I lifted my free hand to his cheek and brought him forward to kiss his lips.

"She was good at art." His fingers squeezed mine and he shook my hand a few times like he was nervous. "I mean, it was obvious she could've really done something with it, you know? She drew cartoon people with expressions and everything. The details, they were better than I could do." He smiled with one corner of his mouth, looking proud. "She loved little league, played on a boys' team. And her skateboard, even though her knees were scraped up. Now that I think about it, she liked everything I liked." And then he stopped.

I almost said his name to prompt him to continue, but then I remembered how hearing me say his name had affected him in the past.

"Her name was Elizabeth."

"I know."

"We called her Li-Li. My mom started that and it stuck."

"I didn't know that."

"She was starting to hate it. The nickname." He laughed low and quiet. It was a short laugh, but it took the breath out of me. He was laughing about her. Did he know what he was doing right now? How far he'd come? He had to have known. And it was me he chose to share this with.

His tears came then and I caught some before I decided to just let them come, my hand resting against his skin. His breath shuddered, and a look came over his face that had a finality in it.

I told him that it was okay and that he could talk to me as much as he wanted, but he said he was done for now.

"Do you want me to write to you again?" I asked.

"Yeah. If you want to."

"Okay, but you have to write back this time."

"I'm not much of a writer. I never know what to say."

"Anything. Tell me what the sky looks like out your window, what shape the clouds are, or what you watched on TV. Or what made you happy that day, or sad. Whatever. Anything."

"Okay." He brought my knuckles to his lips and held them there.

I scooted closer to him. "Let's say our goodbyes now, so we don't have to say them when you go?"

"Okay."

I squeezed his hand. "Goodbye, Edward."

He kissed me and kissed me until we were lying on the bed on our sides deepening the kiss, moving the kiss over skin as hands searched each other and held on.

"Goodbye, Bella."

He held me close and when I tried to leave the bed to go to the bathroom, his hands gripped my hips until I told him where I was going.

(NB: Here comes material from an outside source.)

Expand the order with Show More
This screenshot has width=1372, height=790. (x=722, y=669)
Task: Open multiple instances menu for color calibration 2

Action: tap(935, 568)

When I returned to the bed, I slipped under the sheets in just my shirt, and Edward did, too. We talked late into the night, sometimes about trivial things, just catching up, and sometimes he told me some more about his sister. He said that he'd gone to visit her at the cemetery. He told her he was sorry and that he didn't expect her forgiveness. He told me how at her funeral he'd overheard women talking, saying they would die if they were Carlisle or Esme, they couldn't survive the death of a child. He said that in a better world he'd take me to every county in California just to compare their sunsets. Our toes were touching underneath the covers, and by the time we fell asleep, our legs were tangled together.

In the morning, just like I'd told him I would, I left first, before he awoke, so there would be no goodbye. From the desk, I pulled out a small pad of paper and a pen, and by the light of the rising sun, I wrote a short note that made my tears fall.

With the way he was lying, his hand turned on its back by his pillow, his scar was in plain view. I kissed it, the rough, hard skin of it. But that was on the outside. On the inside, he wasn't rough and hard or undeserving of happiness the way he thought he was, and someday, he would know that.

Maybe sometime soon would be the time for us, but I understood that now was not that time. We had something, though, that nothing in this world could take away. Love. And right now, it was much more than a speck. It was a million specks trying to make a whole.

I wiped my eyes with the back of my hand and next to his pillow, I left my note.

Know that you are more than you think. Hold out for a good girl.